### Exercise input ###

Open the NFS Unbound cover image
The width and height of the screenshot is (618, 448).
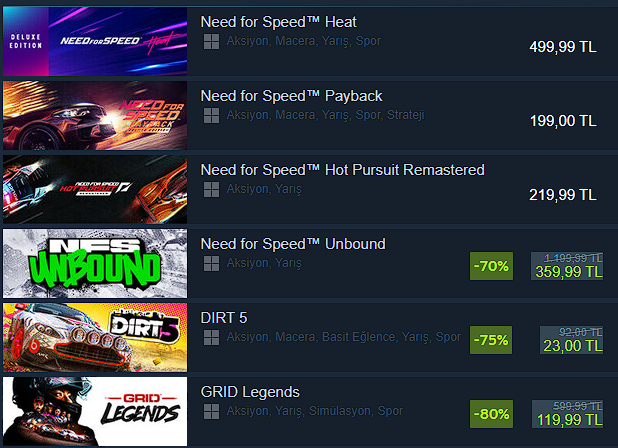point(95,264)
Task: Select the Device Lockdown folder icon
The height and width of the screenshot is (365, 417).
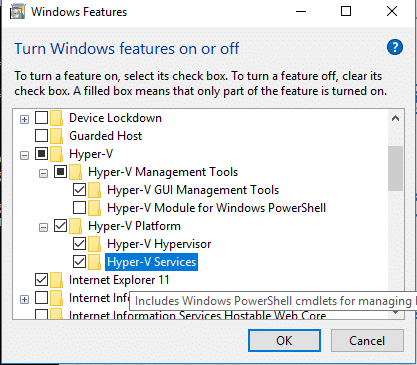Action: (x=56, y=118)
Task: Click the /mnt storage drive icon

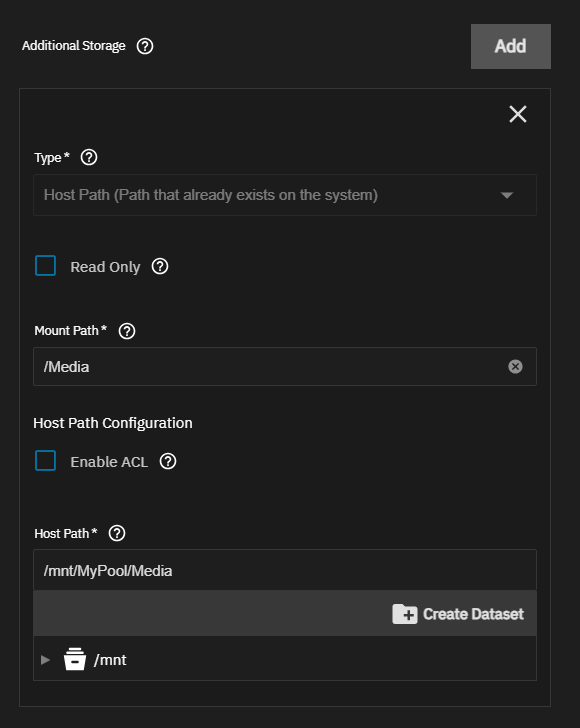Action: pos(75,659)
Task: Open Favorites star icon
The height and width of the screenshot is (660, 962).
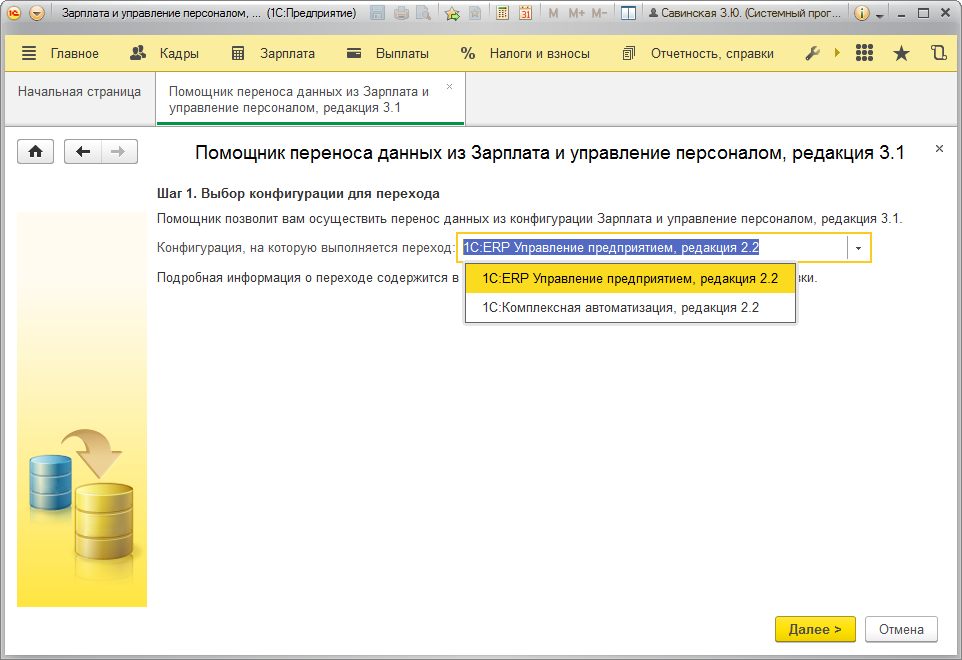Action: click(x=901, y=54)
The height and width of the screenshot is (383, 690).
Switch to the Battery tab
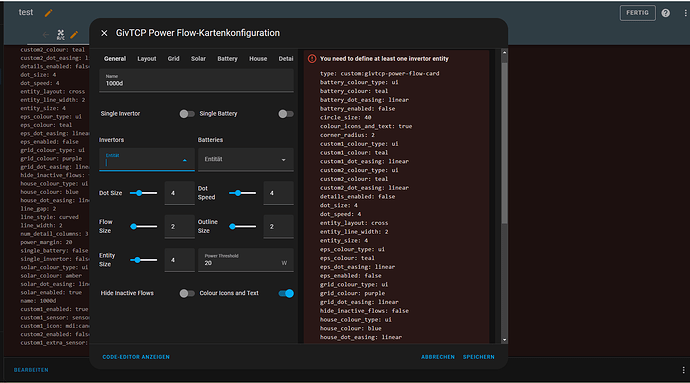click(227, 59)
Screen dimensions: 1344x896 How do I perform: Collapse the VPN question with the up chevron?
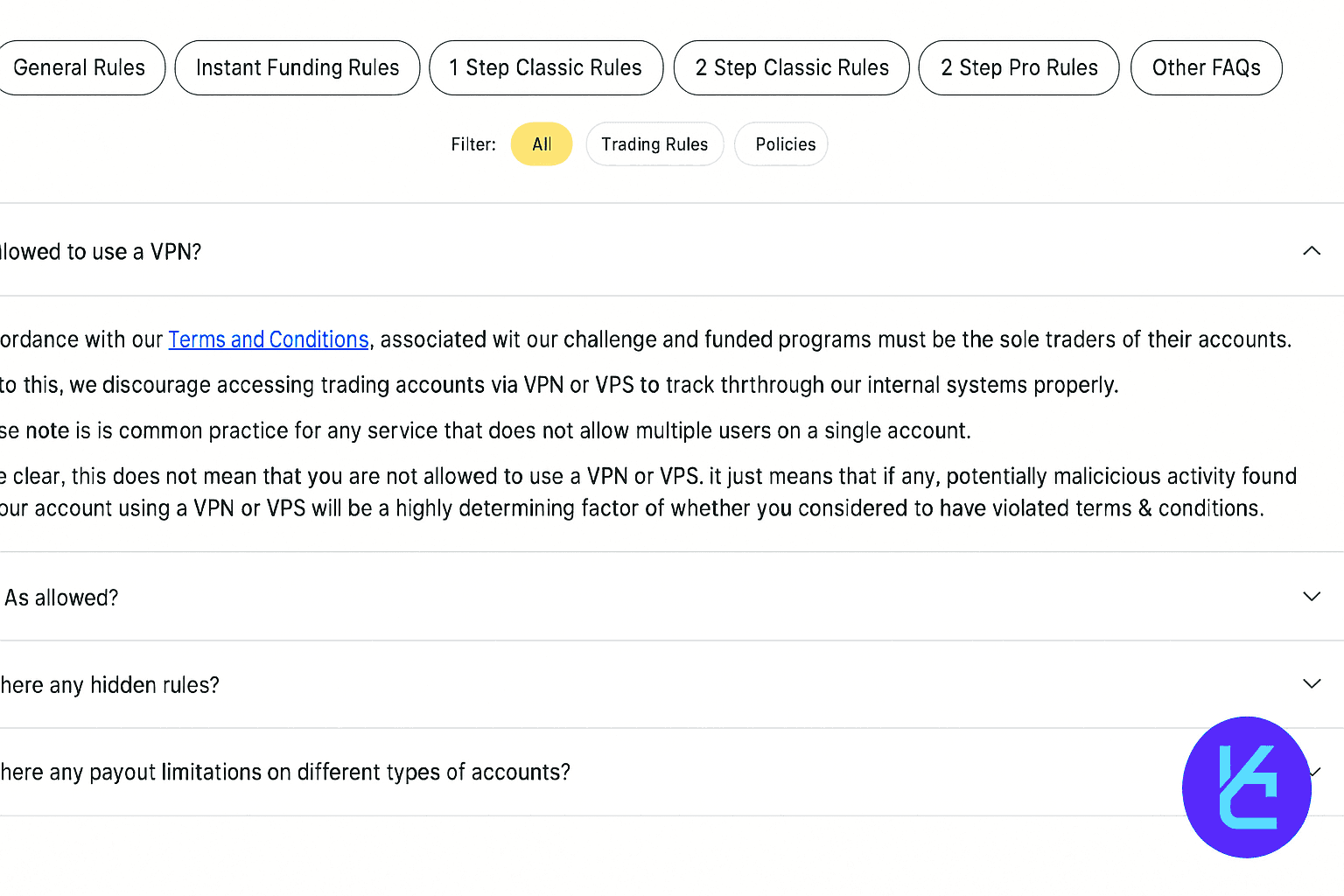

###

Rewrite the records from the line with "Task: Select the Device Lockdown folder icon" through the end of the records, replacing "icon" with "button" and leaving everything else unchanged. Omit the pictures from your answer.

__Answer below__
Task: Select the Device Lockdown folder button
The height and width of the screenshot is (365, 417).
Action: (x=56, y=118)
Task: Click the /mnt storage drive button

Action: pos(75,659)
Task: Open Favorites star button
The height and width of the screenshot is (660, 962).
Action: click(x=901, y=54)
The height and width of the screenshot is (383, 690).
Switch to the Battery tab
click(227, 59)
Screen dimensions: 1344x896 How do I perform: Collapse the VPN question with the up chevron?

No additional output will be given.